What is needed
Nothing but the data below, returned exactly, should appear in the answer.

Records contained in a dataset:
+---+

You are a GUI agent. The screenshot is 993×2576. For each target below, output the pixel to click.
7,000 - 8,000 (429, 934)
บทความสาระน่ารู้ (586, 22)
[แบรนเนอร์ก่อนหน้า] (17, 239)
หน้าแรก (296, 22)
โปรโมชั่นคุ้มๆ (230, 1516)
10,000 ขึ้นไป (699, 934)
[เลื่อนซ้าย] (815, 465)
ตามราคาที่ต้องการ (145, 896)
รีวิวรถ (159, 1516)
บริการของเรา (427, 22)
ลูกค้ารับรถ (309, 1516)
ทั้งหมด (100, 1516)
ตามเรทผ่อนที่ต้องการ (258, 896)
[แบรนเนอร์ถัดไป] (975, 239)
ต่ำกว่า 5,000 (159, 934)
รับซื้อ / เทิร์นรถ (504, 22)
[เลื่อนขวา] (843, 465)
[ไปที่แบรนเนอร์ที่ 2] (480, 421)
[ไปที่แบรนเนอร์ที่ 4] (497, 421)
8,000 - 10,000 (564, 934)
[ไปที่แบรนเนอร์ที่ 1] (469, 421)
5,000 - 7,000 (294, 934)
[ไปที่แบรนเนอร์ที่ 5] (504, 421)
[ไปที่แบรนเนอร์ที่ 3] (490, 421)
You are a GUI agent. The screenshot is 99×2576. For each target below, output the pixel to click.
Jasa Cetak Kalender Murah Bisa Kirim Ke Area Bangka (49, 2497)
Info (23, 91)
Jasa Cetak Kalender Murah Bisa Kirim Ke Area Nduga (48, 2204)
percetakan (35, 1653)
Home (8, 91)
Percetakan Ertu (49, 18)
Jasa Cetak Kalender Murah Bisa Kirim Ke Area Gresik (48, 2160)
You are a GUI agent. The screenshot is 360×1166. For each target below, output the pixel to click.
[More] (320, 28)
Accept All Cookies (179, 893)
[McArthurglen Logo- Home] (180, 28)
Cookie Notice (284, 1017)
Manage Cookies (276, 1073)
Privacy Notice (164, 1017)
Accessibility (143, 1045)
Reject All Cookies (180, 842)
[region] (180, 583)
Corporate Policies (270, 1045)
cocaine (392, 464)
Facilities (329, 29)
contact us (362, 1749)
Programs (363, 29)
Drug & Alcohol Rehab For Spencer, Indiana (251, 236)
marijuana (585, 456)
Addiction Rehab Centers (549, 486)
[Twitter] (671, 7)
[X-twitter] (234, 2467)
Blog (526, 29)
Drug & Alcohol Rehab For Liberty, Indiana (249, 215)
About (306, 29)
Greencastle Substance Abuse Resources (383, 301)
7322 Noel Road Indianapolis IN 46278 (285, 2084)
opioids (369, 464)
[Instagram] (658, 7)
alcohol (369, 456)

+---+

Exercise answer
You are a GUI agent. The screenshot is 993×2576. For each target below, output the pixel to click.
7,000 - 8,000 (429, 934)
บทความสาระน่ารู้ (586, 22)
[แบรนเนอร์ก่อนหน้า] (17, 239)
หน้าแรก (296, 22)
โปรโมชั่นคุ้มๆ (230, 1516)
10,000 ขึ้นไป (699, 934)
[เลื่อนซ้าย] (815, 465)
ตามราคาที่ต้องการ (145, 896)
รีวิวรถ (159, 1516)
บริการของเรา (427, 22)
ลูกค้ารับรถ (309, 1516)
ทั้งหมด (100, 1516)
ตามเรทผ่อนที่ต้องการ (258, 896)
[แบรนเนอร์ถัดไป] (975, 239)
ต่ำกว่า 5,000 (159, 934)
รับซื้อ / เทิร์นรถ (504, 22)
[เลื่อนขวา] (843, 465)
[ไปที่แบรนเนอร์ที่ 2] (480, 421)
[ไปที่แบรนเนอร์ที่ 4] (497, 421)
8,000 - 10,000 (564, 934)
[ไปที่แบรนเนอร์ที่ 1] (469, 421)
5,000 - 7,000 (294, 934)
[ไปที่แบรนเนอร์ที่ 5] (504, 421)
[ไปที่แบรนเนอร์ที่ 3] (490, 421)
You are a GUI agent. The screenshot is 99×2576. For each target below, output the pixel to click.
Jasa Cetak Kalender Murah Bisa Kirim Ke Area Bangka (49, 2497)
Info (23, 91)
Jasa Cetak Kalender Murah Bisa Kirim Ke Area Nduga (48, 2204)
percetakan (35, 1653)
Home (8, 91)
Percetakan Ertu (49, 18)
Jasa Cetak Kalender Murah Bisa Kirim Ke Area Gresik (48, 2160)
You are a GUI agent. The screenshot is 360×1166. For each target below, output the pixel to click.
[More] (320, 28)
Accept All Cookies (179, 893)
[McArthurglen Logo- Home] (180, 28)
Cookie Notice (284, 1017)
Manage Cookies (276, 1073)
Privacy Notice (164, 1017)
Accessibility (143, 1045)
Reject All Cookies (180, 842)
[region] (180, 583)
Corporate Policies (270, 1045)
cocaine (392, 464)
Facilities (329, 29)
contact us (362, 1749)
Programs (363, 29)
Drug & Alcohol Rehab For Spencer, Indiana (251, 236)
marijuana (585, 456)
Addiction Rehab Centers (549, 486)
[Twitter] (671, 7)
[X-twitter] (234, 2467)
Blog (526, 29)
Drug & Alcohol Rehab For Liberty, Indiana (249, 215)
About (306, 29)
Greencastle Substance Abuse Resources (383, 301)
7322 Noel Road Indianapolis IN 46278 (285, 2084)
opioids (369, 464)
[Instagram] (658, 7)
alcohol (369, 456)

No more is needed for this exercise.